Now for each of the pictures, we get the URI to full-resolution image from the parameter (lines 3-4 below). We need to get the filename which is returned in the “Content-Disposition” HTTP header (line 7) and also, we have to save the whole body (binary image data) in a parameter (line 9) that we can later use to store on the local disk.

   1:         //get all photos in the album
   2:         for (i=1;i<=numPics;i++){
   3:             sprintf(sfx,"{fullResURI_%d}", i);
   4:             lr_save_string(lr_eval_string(sfx), "uri");
   5:  
   6:             //save the file name that's part of Content-Disposition header
   7:             web_reg_save_param("filename", "LB=Content-Disposition: attachment;filename=", "RB=\r\n", "Search=Headers", LAST);
   8:             //save the whole HTTP body of request
   9:             web_reg_save_param("body", "LB=", "RB=", "Search=Body", LAST);
  10:  
  11:             web_url("FS",
  12:                 "URL={uri}",
  13:                 "TargetFrame=",
  14:                 "Resource=1",
  15:                 "RecContentType=image/jpeg",
  16:                 "Referer=",
  17:             LAST);
  18:  
  19:             lr_eval_string_ext("{body}",strlen("{body}"), &buf, &prmLen, 0, 0, -1);


Then we send a GET request to the URI which returns us the full-resolution image. But since this is a dynamically generated response (“Transfer-Encoding: chunked”), the server doesn’t return the size of the file in the Content-Length HTTP header which we could have used to write the contents in a file. Instead, we have to use lr_eval_string_ext() (line 19) to save the value in a buffer and to get the length of the buffer.

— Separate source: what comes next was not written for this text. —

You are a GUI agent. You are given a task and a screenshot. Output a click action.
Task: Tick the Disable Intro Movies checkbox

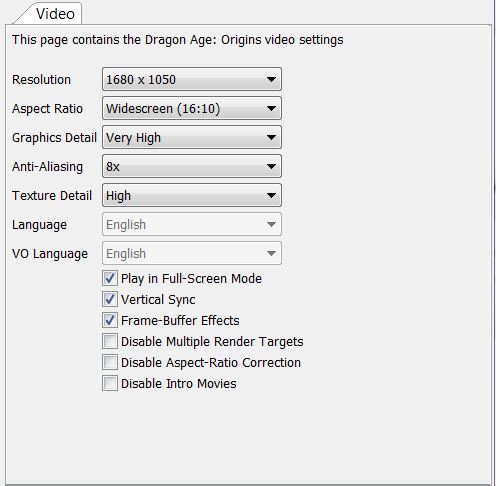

Now we have everything to save the final file: name, size and its contents. We use standard C file handling functions for that and finally free the memory by using lr_eval_string_ext_free().
            sprintf(fname, "%s\\%s", dname, lr_eval_string("{filename}"));
if ((file = fopen(fname, "wb" )) == NULL) {
lr_output_message("Unable to create %s", fname);
return -1;
}
fwrite(buf,prmLen, 1, file);
fclose(file);
lr_eval_string_ext_free(&buf);


The code then loops to save each image in each album locally.

Step 4:

The last step is to logout which is just another request to logout.jsp with a random number. It goes through similar steps as the login and finally redirects back to the home page.

Epilogue:

This was a great challenge and if you actually made it this far, I hope you enjoyed reading it and trying it yourself. I got to learn a lot from this and I hope you do too. Specifically, I learned about REST, JSON and about JavaScript lazy loading as well as HTTP chunked transfer. I also learned a little bit more about looking into LoadRunner recording logs, saving the HTTP response in a file and the XML functions in LR.

As I noted earlier, if you went through all this just looking for an automated way to download your pictures from KodakGallery, please leave me a comment and I’ll work on a Perl script to automate that.